EXCERPT:

Agreements of 75 islands leased for resort development have been revised to impose a three-year deadline for completion, Tourism Minister Dr Abdulla Mausoom told parliament on Monday (14 February).
If the leaseholder fails to develop and open the resort within three years, the contract will be “automatically” terminated, Dr Mausoom explained, characterising years-long delays in completing new resorts as a major challenge.
“Ultimately the government has to bear responsibility for the failure to develop the resort. We are changing that,” he said.
The government will not necessarily wait three years to reclaim leased islands. If a project is not “fully mobilised” within a year and a half – generally the shortest period for developing a resort – the tourism ministry has the right to cancel the agreement.
The tourism ministry has been monitoring work on islands leased for resort development, he assured.
But difficulties in securing financing is also a major obstacle, Dr Mausoom conceded in response to a query from a lawmaker. At least US$900 million is needed for stalled resort projects, he observed. Effective planning and legal changes are needed to overcome the credit crunch, he added.
The tourism minister also revealed that the government is in the process of selling its 32 percent stake in the 282-bed Shangri-La resort in Addu City.
“Under the agreement with [resort operator] Addu Investment Pvt Ltd, in a situation where the resort faces a loss, the government has to participate in the loan issued for financing the loss. As such, the government now owes US$68 million to the company as loan financing,” he said.

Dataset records
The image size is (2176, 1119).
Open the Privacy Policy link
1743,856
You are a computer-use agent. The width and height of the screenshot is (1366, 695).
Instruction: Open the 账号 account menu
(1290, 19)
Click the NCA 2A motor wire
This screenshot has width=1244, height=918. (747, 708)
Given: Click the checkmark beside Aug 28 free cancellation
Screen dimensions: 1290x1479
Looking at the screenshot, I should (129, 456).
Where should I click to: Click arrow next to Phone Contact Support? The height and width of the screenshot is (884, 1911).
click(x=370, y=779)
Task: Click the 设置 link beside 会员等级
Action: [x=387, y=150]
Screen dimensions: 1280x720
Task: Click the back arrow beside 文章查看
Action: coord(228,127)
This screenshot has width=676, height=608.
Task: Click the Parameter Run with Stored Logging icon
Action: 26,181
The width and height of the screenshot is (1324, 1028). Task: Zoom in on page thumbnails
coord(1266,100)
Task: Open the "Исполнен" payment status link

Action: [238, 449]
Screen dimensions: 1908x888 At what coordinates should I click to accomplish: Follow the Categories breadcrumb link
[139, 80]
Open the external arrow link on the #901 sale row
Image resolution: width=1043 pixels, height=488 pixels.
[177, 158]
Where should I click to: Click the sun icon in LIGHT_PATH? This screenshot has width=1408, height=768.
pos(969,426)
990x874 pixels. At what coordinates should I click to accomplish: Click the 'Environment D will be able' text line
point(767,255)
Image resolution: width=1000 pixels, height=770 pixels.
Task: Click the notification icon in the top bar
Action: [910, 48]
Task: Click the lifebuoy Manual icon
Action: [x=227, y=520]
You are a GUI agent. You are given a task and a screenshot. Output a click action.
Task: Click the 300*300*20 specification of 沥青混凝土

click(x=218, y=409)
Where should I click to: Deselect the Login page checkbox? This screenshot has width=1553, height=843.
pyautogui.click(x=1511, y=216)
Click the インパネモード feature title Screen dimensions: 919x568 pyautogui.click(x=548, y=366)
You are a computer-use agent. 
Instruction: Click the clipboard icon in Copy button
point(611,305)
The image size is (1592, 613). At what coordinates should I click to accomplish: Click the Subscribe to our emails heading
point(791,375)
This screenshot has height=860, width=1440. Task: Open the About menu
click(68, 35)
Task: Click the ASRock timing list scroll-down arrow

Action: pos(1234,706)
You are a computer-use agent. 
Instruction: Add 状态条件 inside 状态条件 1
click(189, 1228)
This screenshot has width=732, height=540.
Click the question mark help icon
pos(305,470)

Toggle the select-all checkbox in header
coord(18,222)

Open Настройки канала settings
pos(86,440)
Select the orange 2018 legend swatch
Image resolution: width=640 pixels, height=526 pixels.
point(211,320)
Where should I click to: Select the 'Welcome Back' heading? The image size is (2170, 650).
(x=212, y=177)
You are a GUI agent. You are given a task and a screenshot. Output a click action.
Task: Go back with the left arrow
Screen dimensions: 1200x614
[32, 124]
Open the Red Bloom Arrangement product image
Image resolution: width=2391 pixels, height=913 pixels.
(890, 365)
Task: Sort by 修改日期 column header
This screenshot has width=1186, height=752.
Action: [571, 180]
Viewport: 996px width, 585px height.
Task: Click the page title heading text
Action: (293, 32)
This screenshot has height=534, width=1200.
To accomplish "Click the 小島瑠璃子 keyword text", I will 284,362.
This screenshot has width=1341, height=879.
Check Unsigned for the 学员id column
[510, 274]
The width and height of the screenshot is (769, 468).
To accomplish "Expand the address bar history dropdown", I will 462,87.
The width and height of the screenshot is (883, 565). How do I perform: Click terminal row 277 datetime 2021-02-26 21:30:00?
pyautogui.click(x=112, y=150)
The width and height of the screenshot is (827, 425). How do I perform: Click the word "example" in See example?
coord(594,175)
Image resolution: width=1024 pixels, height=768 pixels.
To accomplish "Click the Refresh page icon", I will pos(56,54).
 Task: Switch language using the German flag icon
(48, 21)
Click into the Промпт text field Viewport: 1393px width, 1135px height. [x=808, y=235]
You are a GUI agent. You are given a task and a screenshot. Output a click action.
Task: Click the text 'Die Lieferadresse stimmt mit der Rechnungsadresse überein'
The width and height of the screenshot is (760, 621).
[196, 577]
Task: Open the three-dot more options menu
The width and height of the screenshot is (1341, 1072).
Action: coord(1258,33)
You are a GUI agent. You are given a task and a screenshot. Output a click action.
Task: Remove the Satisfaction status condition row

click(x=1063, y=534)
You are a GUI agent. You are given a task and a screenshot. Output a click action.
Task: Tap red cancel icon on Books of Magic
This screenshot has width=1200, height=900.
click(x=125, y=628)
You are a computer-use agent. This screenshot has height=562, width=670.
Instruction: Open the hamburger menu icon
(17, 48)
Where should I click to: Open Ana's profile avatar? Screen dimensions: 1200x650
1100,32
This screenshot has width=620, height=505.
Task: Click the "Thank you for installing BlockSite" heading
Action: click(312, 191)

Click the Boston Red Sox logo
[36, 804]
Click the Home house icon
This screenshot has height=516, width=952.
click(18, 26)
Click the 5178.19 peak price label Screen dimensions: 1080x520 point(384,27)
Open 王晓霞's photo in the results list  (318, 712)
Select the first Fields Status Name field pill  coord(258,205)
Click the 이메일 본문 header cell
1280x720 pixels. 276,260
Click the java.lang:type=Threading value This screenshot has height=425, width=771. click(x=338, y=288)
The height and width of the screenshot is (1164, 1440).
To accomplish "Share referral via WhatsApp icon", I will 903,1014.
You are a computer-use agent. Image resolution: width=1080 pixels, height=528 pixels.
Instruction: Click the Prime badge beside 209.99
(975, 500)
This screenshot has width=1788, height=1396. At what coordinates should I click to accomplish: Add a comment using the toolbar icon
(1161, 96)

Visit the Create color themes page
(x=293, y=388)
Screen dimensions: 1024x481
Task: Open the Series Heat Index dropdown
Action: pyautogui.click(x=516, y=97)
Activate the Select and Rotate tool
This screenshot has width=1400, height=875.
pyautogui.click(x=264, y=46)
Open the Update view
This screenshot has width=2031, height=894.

PROBLEM:
Go on with the article about the Maldives resort island leases, picking up after its last paragraph.

EXERCISE ANSWER:
As the presently available legal “formula” for divesting the stake would cost US$80 million, the tourism ministry has drafted amendments to the tourism law to facilitate the share transfer at a lower cost, Dr Mausoom revealed, adding that the legislation would be submitted to parliament in two weeks.
After renovations, the resort is expected to be reopened by the end of the year, he said.
Before Canareef resort – which also shut down with Shangri-La after the pandemic struck in 2020 – reopened in January, the South Palm resort was the only property in operation in Addu Atoll.
The government’s target remains developing 8,000 beds in the southernmost atoll as a “critical volume” is necessary for tourism to take off in Addu City, Dr Mausoom said. Together with the introduction of homestay guesthouses and integrated tourism projects in Hankede and Sawahili, the minister expressed confidence that the southern atolls could become a “separate independent hub” for tourism.